─── Exercise data ───

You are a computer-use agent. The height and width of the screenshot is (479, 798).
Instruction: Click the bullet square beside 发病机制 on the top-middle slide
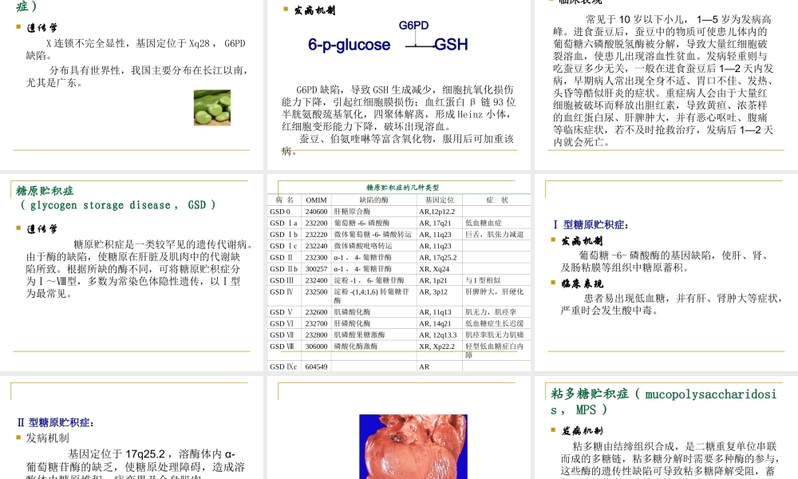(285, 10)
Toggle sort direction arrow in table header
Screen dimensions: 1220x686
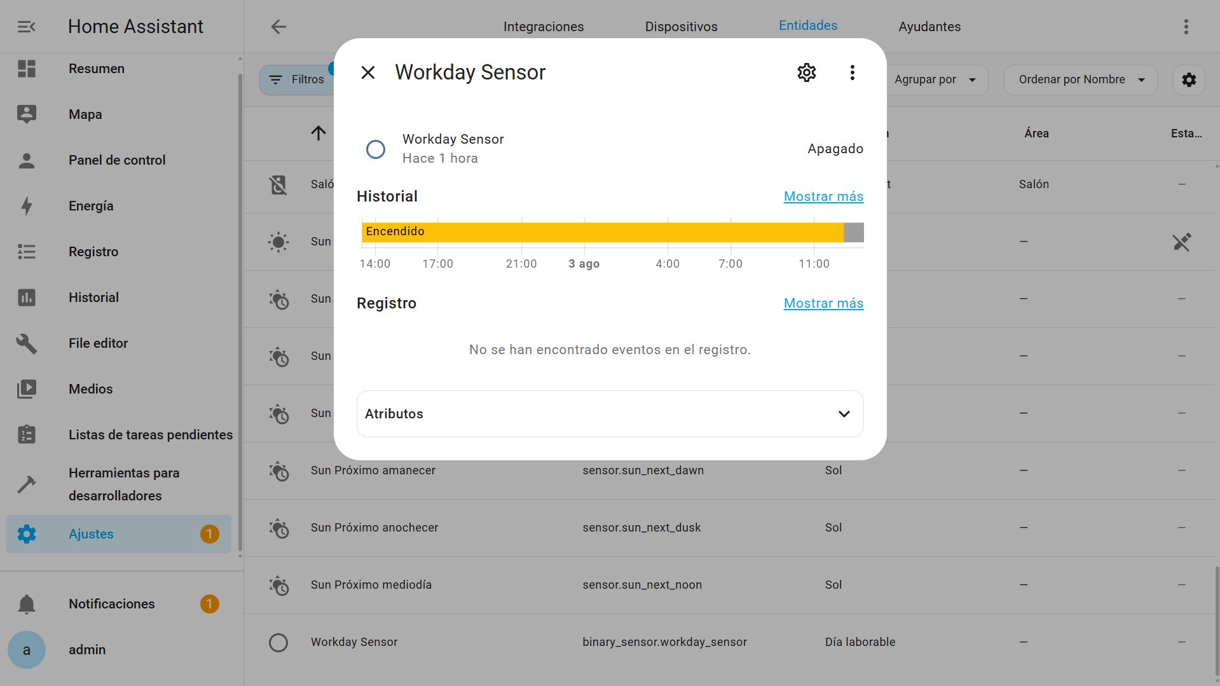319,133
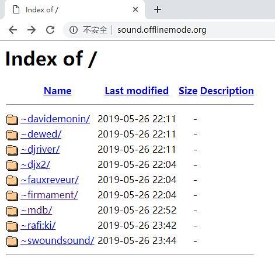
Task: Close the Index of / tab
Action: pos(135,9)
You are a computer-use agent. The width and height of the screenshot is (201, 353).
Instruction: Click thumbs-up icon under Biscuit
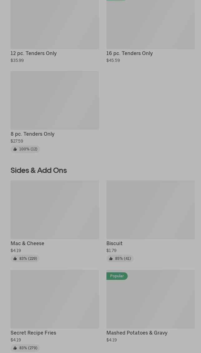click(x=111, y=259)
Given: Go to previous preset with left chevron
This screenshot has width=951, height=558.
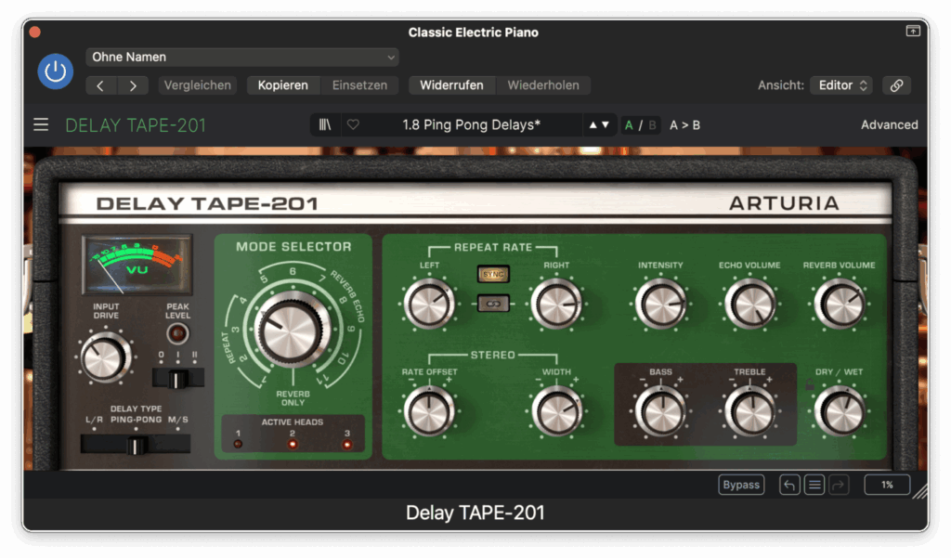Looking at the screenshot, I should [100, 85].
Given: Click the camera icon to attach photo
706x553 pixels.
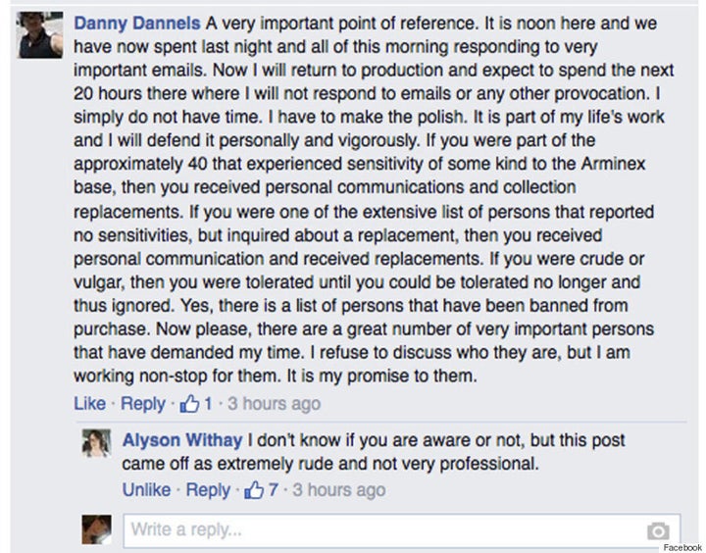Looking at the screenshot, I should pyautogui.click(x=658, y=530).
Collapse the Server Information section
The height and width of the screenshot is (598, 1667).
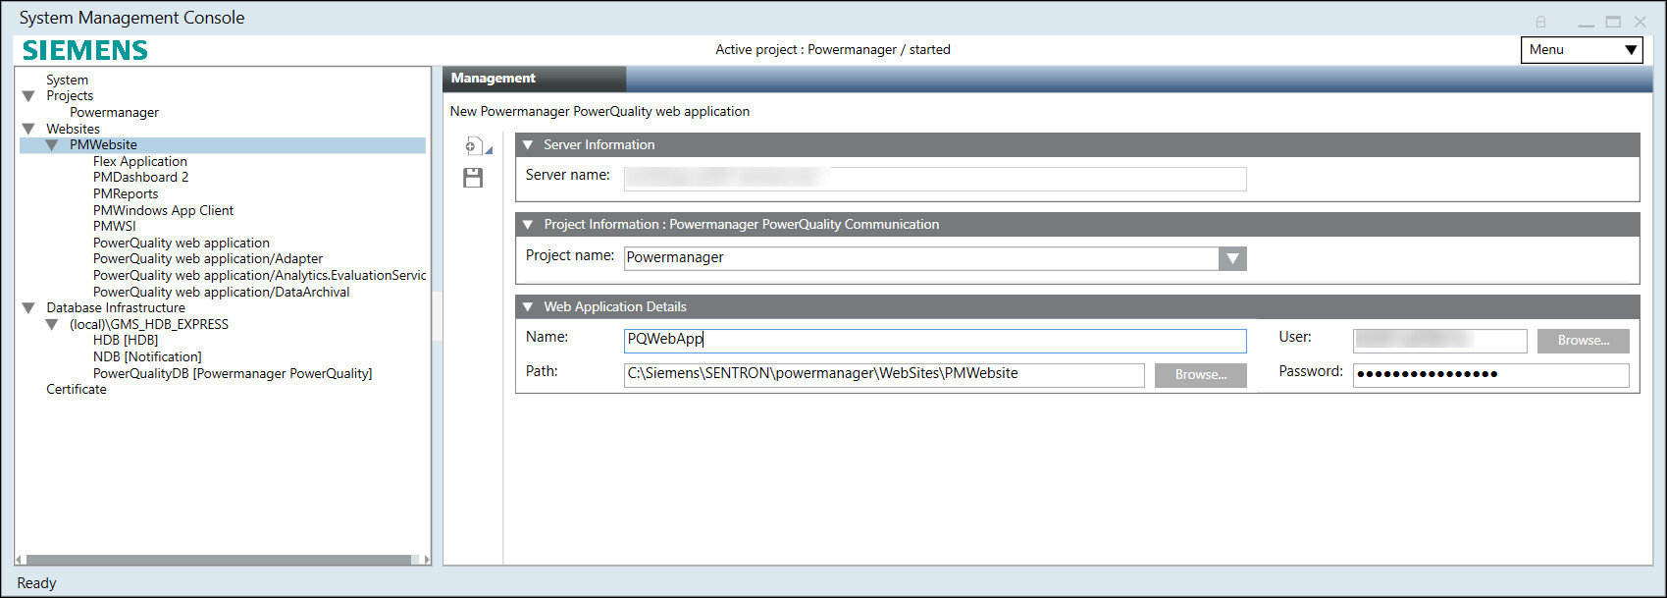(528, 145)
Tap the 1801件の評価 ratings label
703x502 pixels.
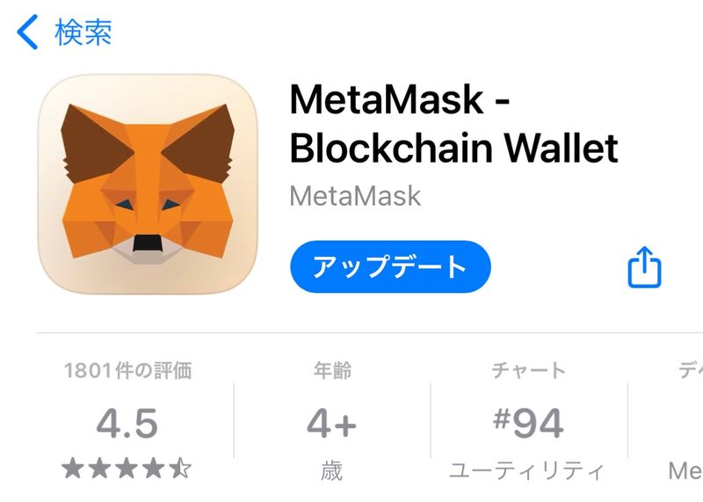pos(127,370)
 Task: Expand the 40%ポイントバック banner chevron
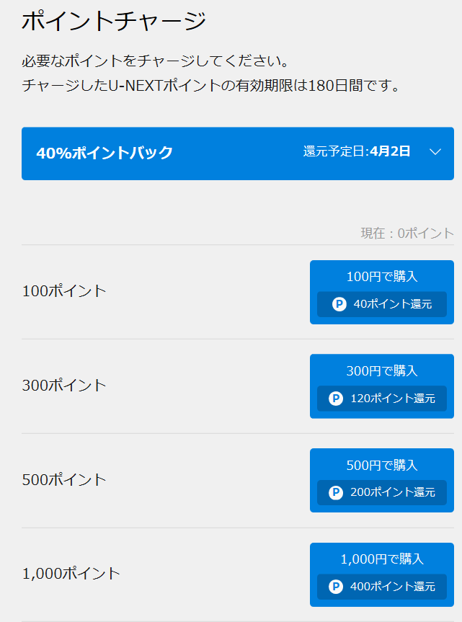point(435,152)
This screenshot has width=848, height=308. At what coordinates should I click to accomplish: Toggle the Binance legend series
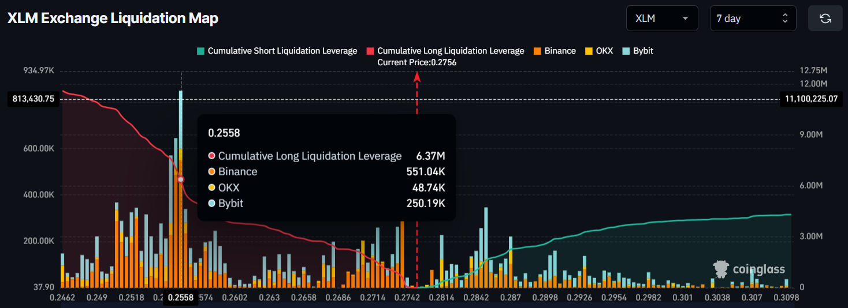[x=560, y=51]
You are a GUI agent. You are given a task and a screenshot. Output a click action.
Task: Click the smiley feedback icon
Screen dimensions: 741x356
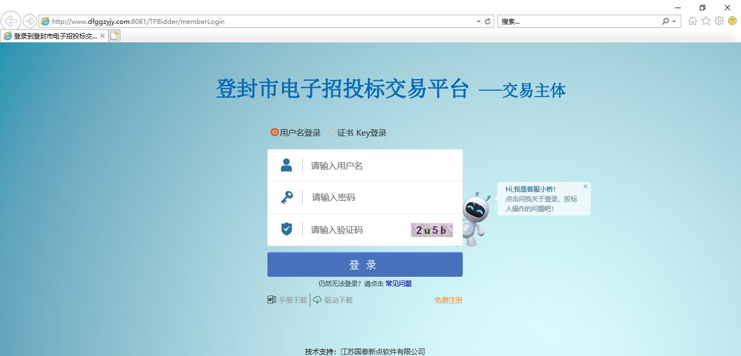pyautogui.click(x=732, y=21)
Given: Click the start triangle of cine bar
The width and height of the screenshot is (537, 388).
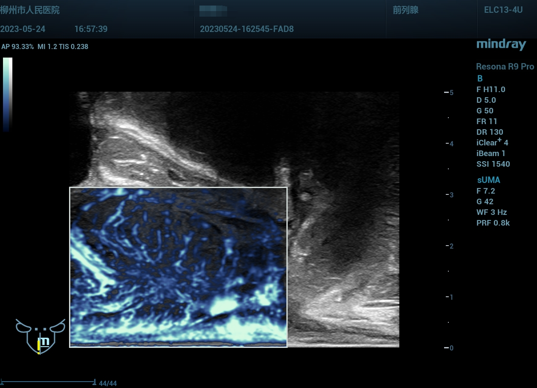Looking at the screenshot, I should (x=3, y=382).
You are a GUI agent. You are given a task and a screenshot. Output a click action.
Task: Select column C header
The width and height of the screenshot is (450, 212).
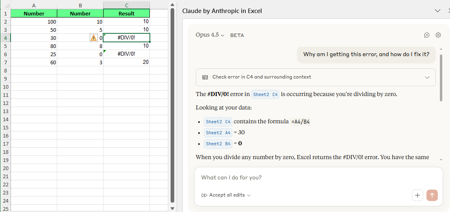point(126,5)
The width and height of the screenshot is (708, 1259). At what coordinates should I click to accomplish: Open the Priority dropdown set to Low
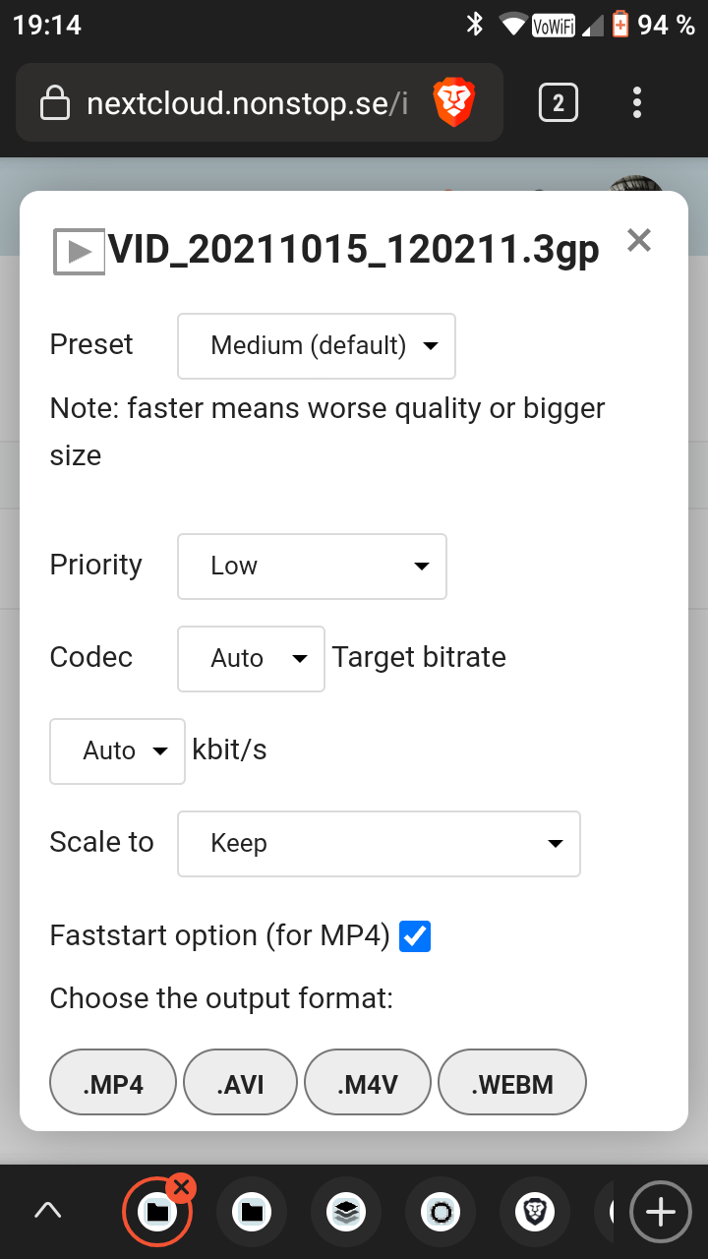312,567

───

Exercise goal:
Please set down each entry word for word, without its images.

Solution for this exercise:
You are a computer-use agent. The height and width of the screenshot is (479, 798).
Instruction: Click the bullet square beside 发病机制 on the top-middle slide
(285, 10)
Toggle sort direction arrow in table header
Screen dimensions: 1220x686
319,133
Task: Close the Index of / tab
Action: pos(135,9)
You are a computer-use agent. The width and height of the screenshot is (201, 353).
Instruction: Click thumbs-up icon under Biscuit
click(x=111, y=259)
Given: Go to previous preset with left chevron
This screenshot has width=951, height=558.
Looking at the screenshot, I should [100, 85].
Given: Click the camera icon to attach photo
706x553 pixels.
Looking at the screenshot, I should pyautogui.click(x=658, y=530).
Collapse the Server Information section
The height and width of the screenshot is (598, 1667).
(528, 145)
Tap the 1801件の評価 ratings label
703x502 pixels.
pos(127,370)
 Task: Expand the 40%ポイントバック banner chevron
point(435,152)
This screenshot has width=848, height=308. At what coordinates should I click to accomplish: Toggle the Binance legend series
[x=560, y=51]
You are a GUI agent. You are given a task and a screenshot. Output a click action.
Task: Click the smiley feedback icon
Screen dimensions: 741x356
pyautogui.click(x=732, y=21)
Given: Click the start triangle of cine bar
The width and height of the screenshot is (537, 388).
Looking at the screenshot, I should (x=3, y=382).
You are a GUI agent. You are given a task and a screenshot. Output a click action.
Task: Select column C header
The width and height of the screenshot is (450, 212).
point(126,5)
The width and height of the screenshot is (708, 1259). At what coordinates should I click to accomplish: Open the Priority dropdown set to Low
312,567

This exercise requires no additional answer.